▶ SELECTED PASSAGE:
-=-=-
You don’t need a college degree, a fancy studio, or tens of thousands of dollars in equipment to make money with your art. It’s entirely possible to start your photography business from home (I’m living proof!). You can start making money today if you want to, but in order to create a truly sustainable, aligned business, you’ll need to dig deep and get serious.
Here are a few steps to take as you craft your business and find your flow.
1. Start With Your Passion & Purpose
When I ask my clients why they’re starting their own photography business from home, I often get the same answer: “I love photography.” And I’m glad! The opportunity to chase your passion (and make money off of it) is one many people are too afraid to take.
That being said, I guarantee that your passion runs far deeper than your for the artform. Many people love photography, but few build successful businesses around it. Before you can step into your role of entrepreneur and professional artist, you have to get clear on your true passion and your purpose in life. (A tall order, I know.)
Uncovering Your Human Design
I’m a huge proponent of bringing self-reflection into your business. When you gain clarity regarding your Human Design before starting your photography business, you can truly build your business model in a way that works with your natural tendencies, not against them.
There’s plenty to uncover in your Human Design, but the biggest piece is your Human Design Type. There are five types: Manifestor, Generator, Manifesting Generator, Projector, and Reflector. By finding your type, you can better understand how you receive ideas and how you bring them to life. In your business, this can look like:
- Manifestors. You may feel like you’re often misunderstood. People in your life might call you “bossy” or “too much,” but that’s only because you’re the kind to take charge of your situation. You don’t wait for the world to create an opportunity, you create it for yourself. In business, you’re full of ideas and always running at full-speed. As you start your photography business, you might need external reminders to slow down every once in a while, and you may find that you start more projects than you actually finish.
- Generators. You’re a problem solver. You see what needs fixing, and then you fix it. You may be easily overwhelmed when there’s too much to fix, so don’t be afraid to seek help determining where to start. If you find yourself frustrated in your business, it’s most likely because you’re not able to get into your creative flow. You want to work hard at something that matters, and that goes double for your own business.
- Manifesting Generators. Like a Generator, you see where the problems lie and have the energy to fix it. And like a Manifestor, you have the ability to plunge head-first into a new idea and bring it to life. The biggest difference between Generators and Manifestors is that you work in shorter bursts of energy, not in long, slow sessions. You’re a multitasker, and you’re always looking for the most energy-efficient way to get something done. In business, don’t be afraid to automate tasks, take on multiple projects, and follow several passions.
-=-=-
▶ SOURCE MATERIAL:
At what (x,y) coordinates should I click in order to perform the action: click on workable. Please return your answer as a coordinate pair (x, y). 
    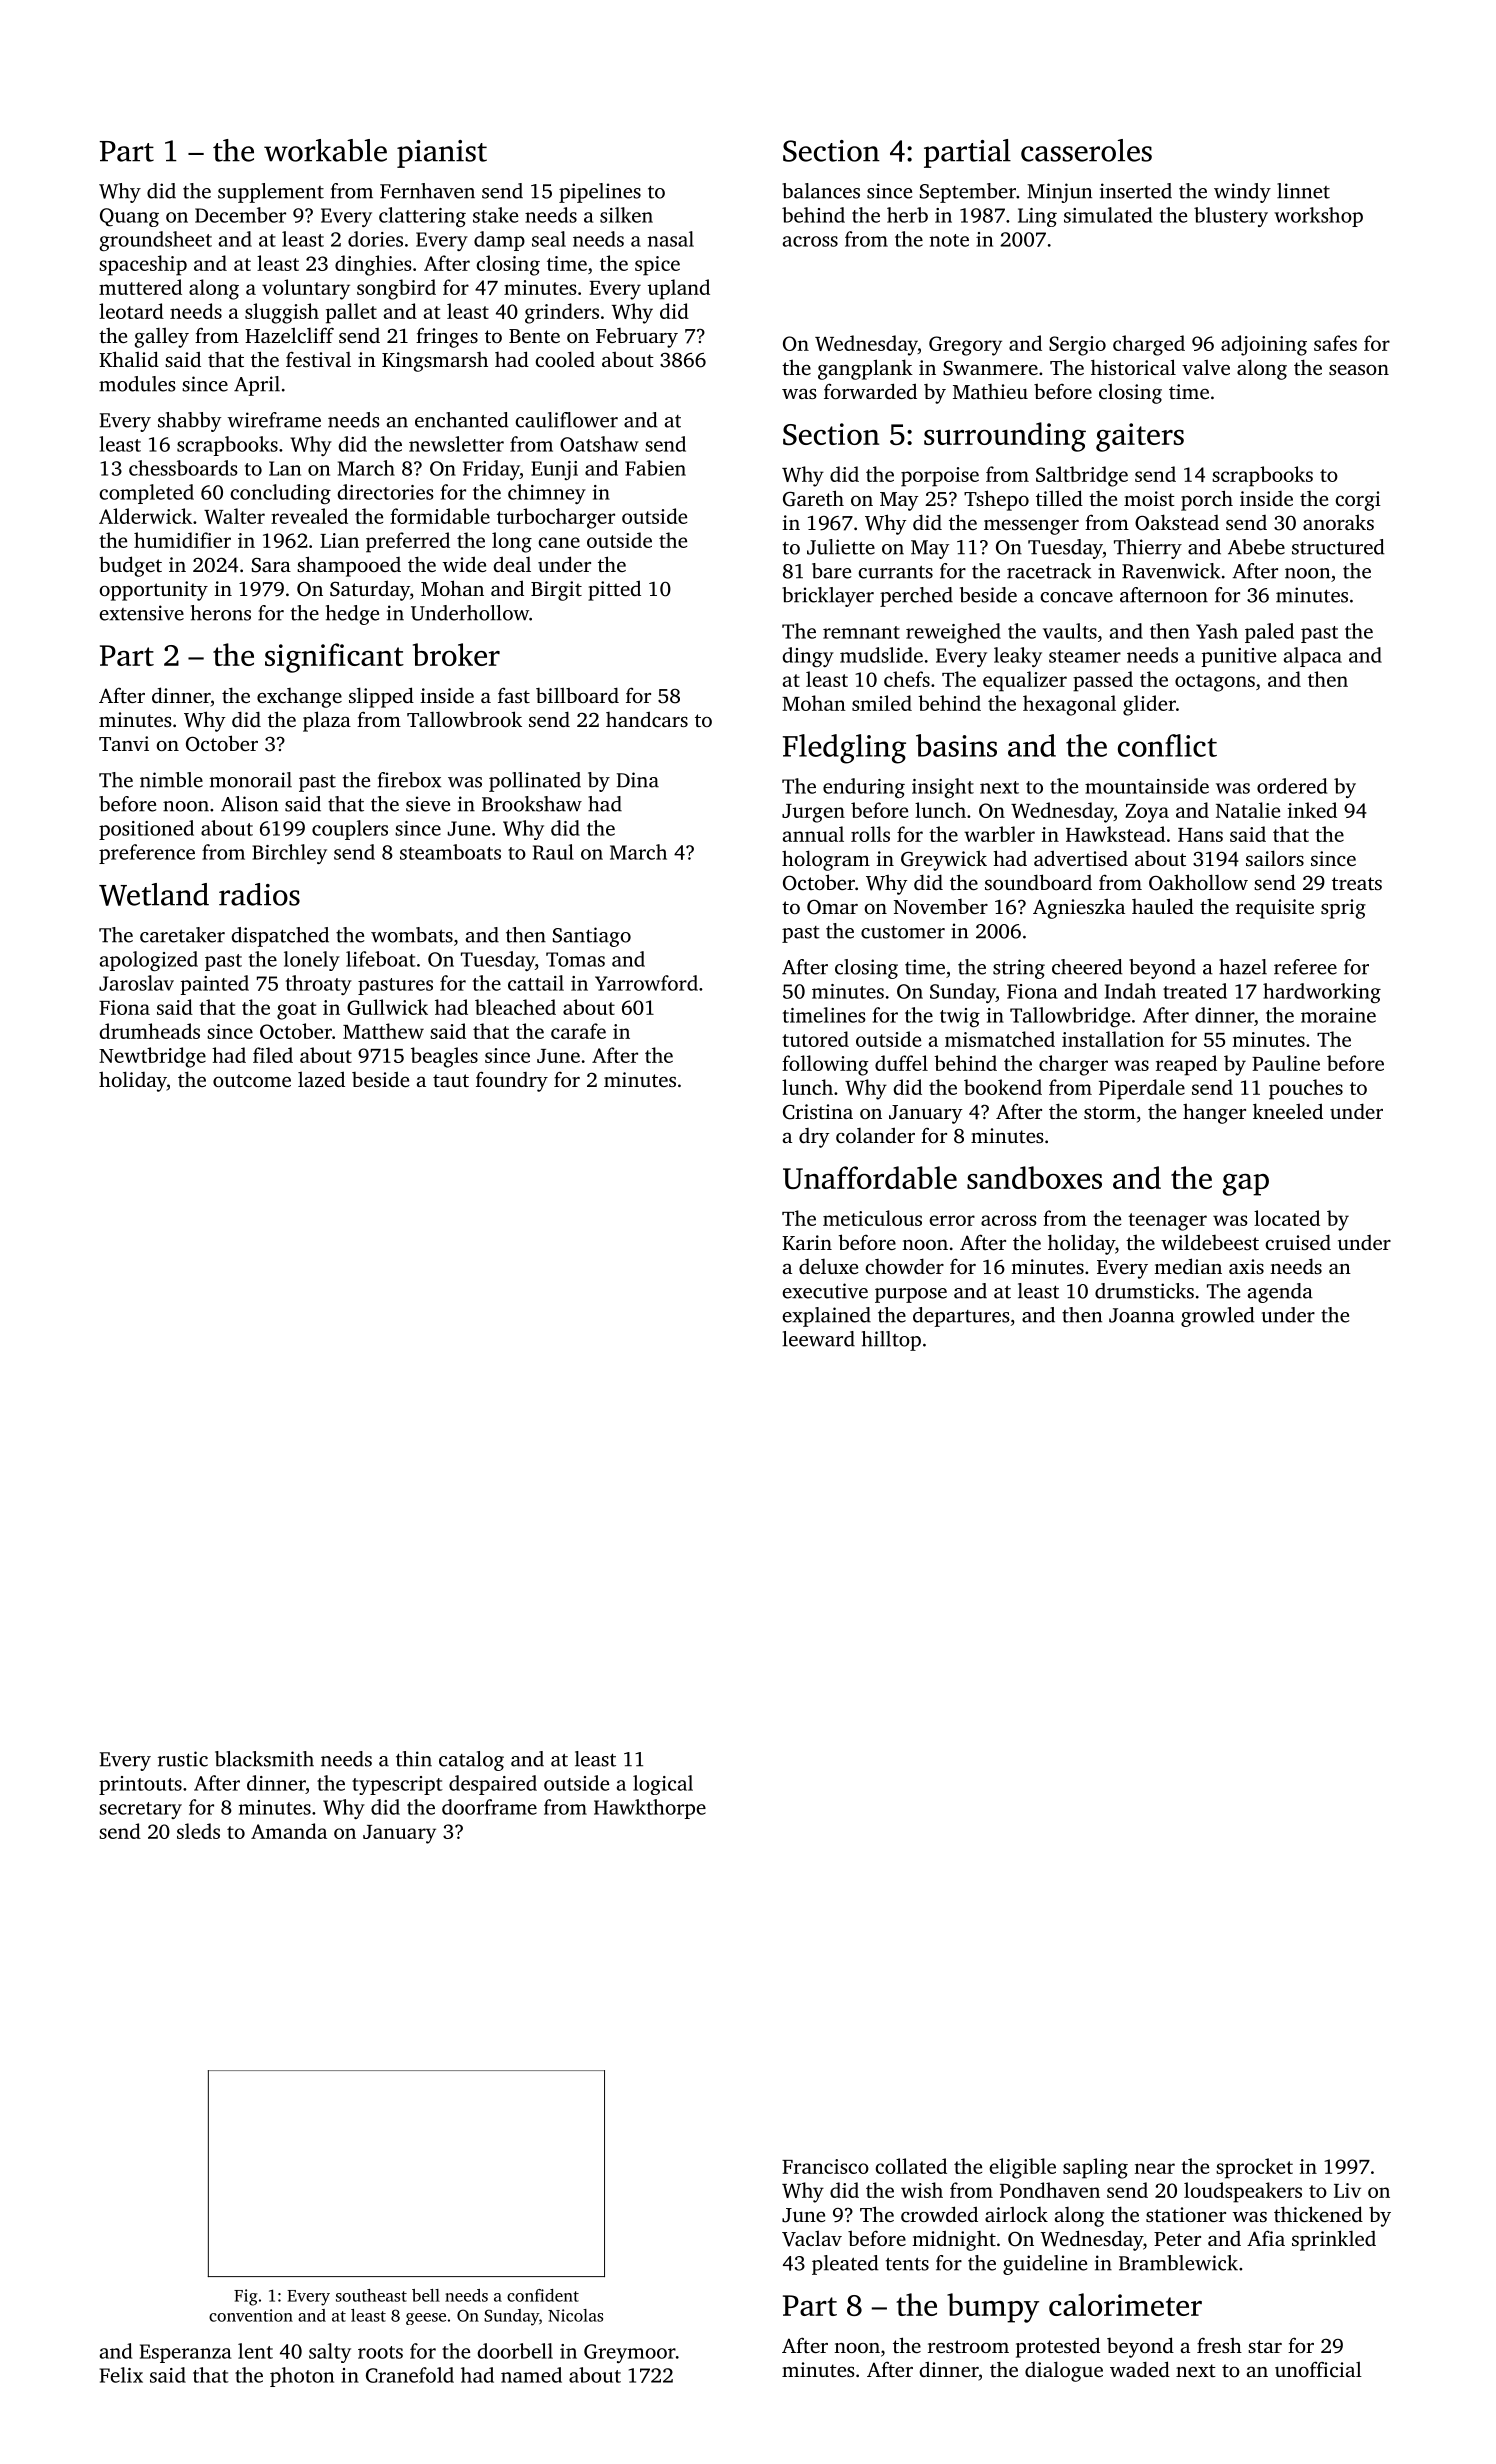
-=-=-
▶ EXERCISE OBJECTIVE: Write out, word for word, the section of the text above on starting a photography business from home, from "You don’t need" to "afraid to take.".

▶ EXERCISE RESPONSE:
You don’t need a college degree, a fancy studio, or tens of thousands of dollars in equipment to make money with your art. It’s entirely possible to start your photography business from home (I’m living proof!). You can start making money today if you want to, but in order to create a truly sustainable, aligned business, you’ll need to dig deep and get serious.
Here are a few steps to take as you craft your business and find your flow.
1. Start With Your Passion & Purpose
When I ask my clients why they’re starting their own photography business from home, I often get the same answer: “I love photography.” And I’m glad! The opportunity to chase your passion (and make money off of it) is one many people are too afraid to take.